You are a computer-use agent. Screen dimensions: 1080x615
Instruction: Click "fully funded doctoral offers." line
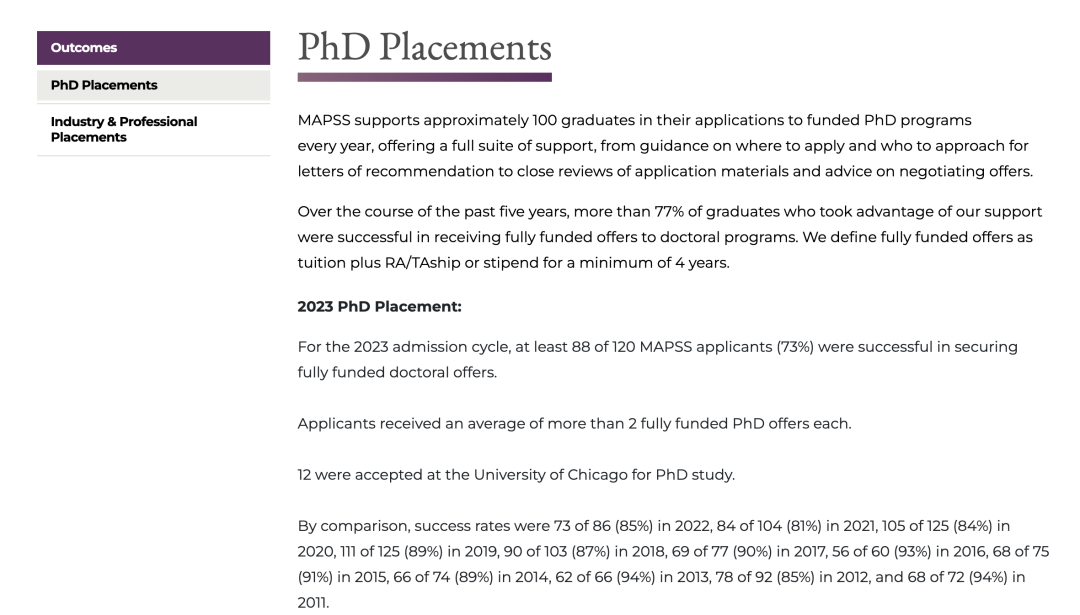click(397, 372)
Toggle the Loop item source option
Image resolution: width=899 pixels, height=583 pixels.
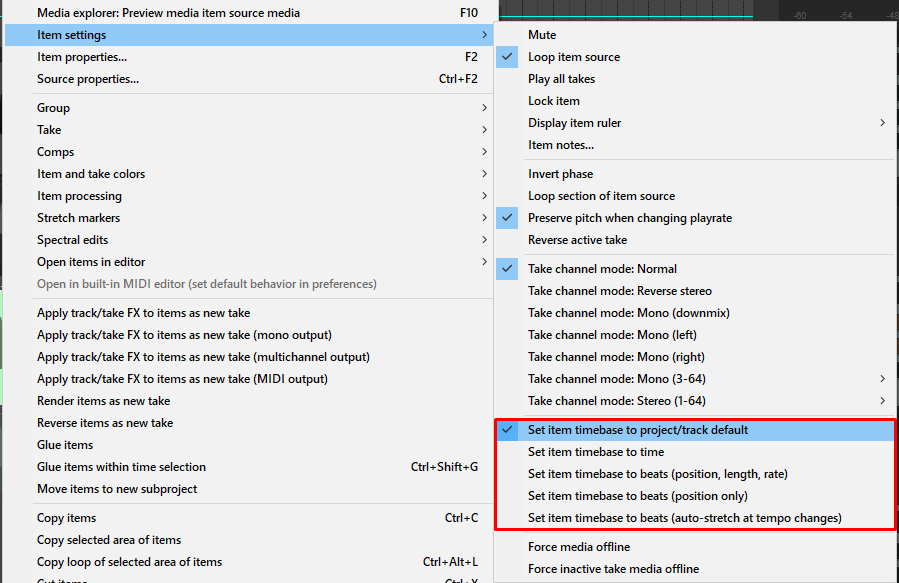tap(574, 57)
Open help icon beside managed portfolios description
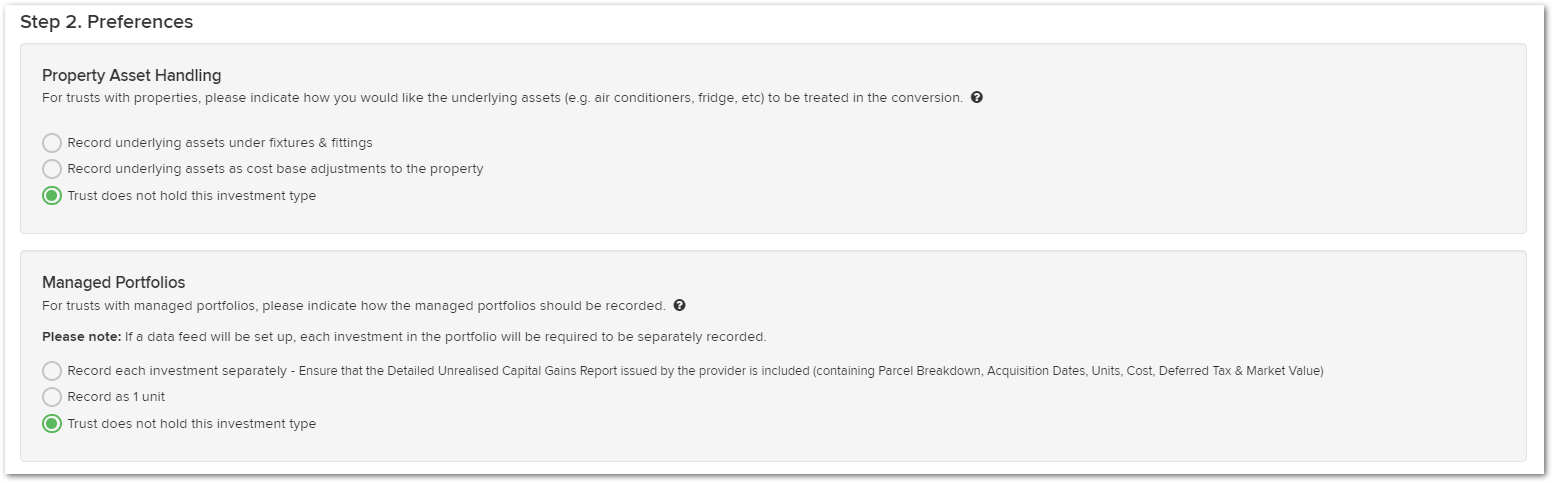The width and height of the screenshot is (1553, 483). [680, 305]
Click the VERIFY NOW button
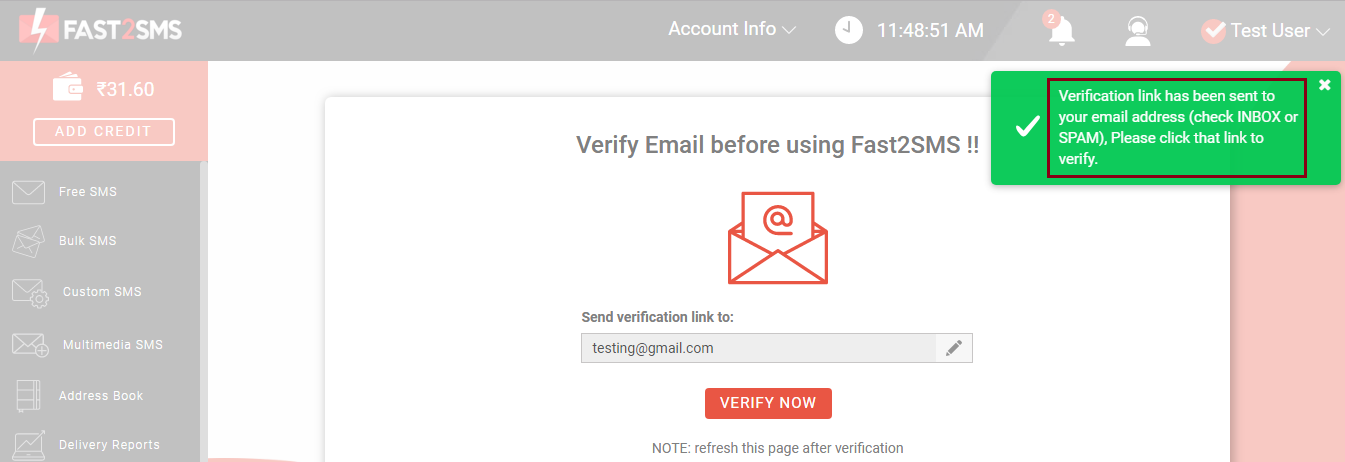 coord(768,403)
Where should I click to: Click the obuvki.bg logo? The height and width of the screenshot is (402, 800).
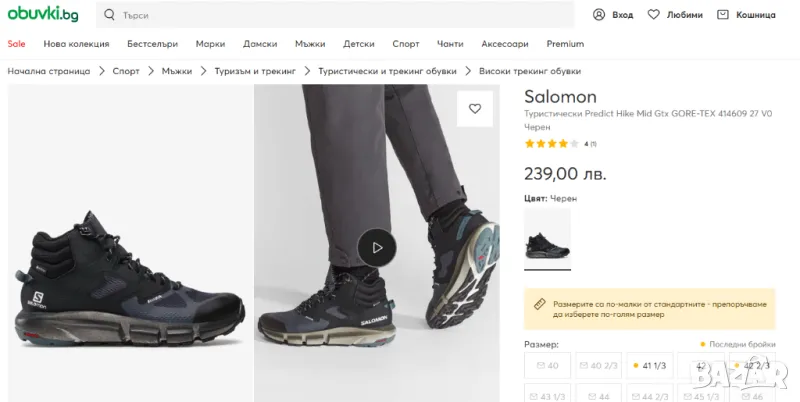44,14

▶ _Try it_:
Give back the entries above exactly as they stand. Leave the images out.

▶ _Completed task_:
You are a computer-use agent. Screen dimensions: 1080x615
Instruction: Click "fully funded doctoral offers." line
click(397, 372)
Toggle the Loop item source option
Image resolution: width=899 pixels, height=583 pixels.
tap(574, 57)
Open help icon beside managed portfolios description
The width and height of the screenshot is (1553, 483). [680, 305]
Click the VERIFY NOW button
 coord(768,403)
Where should I click to: Click the obuvki.bg logo? The height and width of the screenshot is (402, 800).
44,14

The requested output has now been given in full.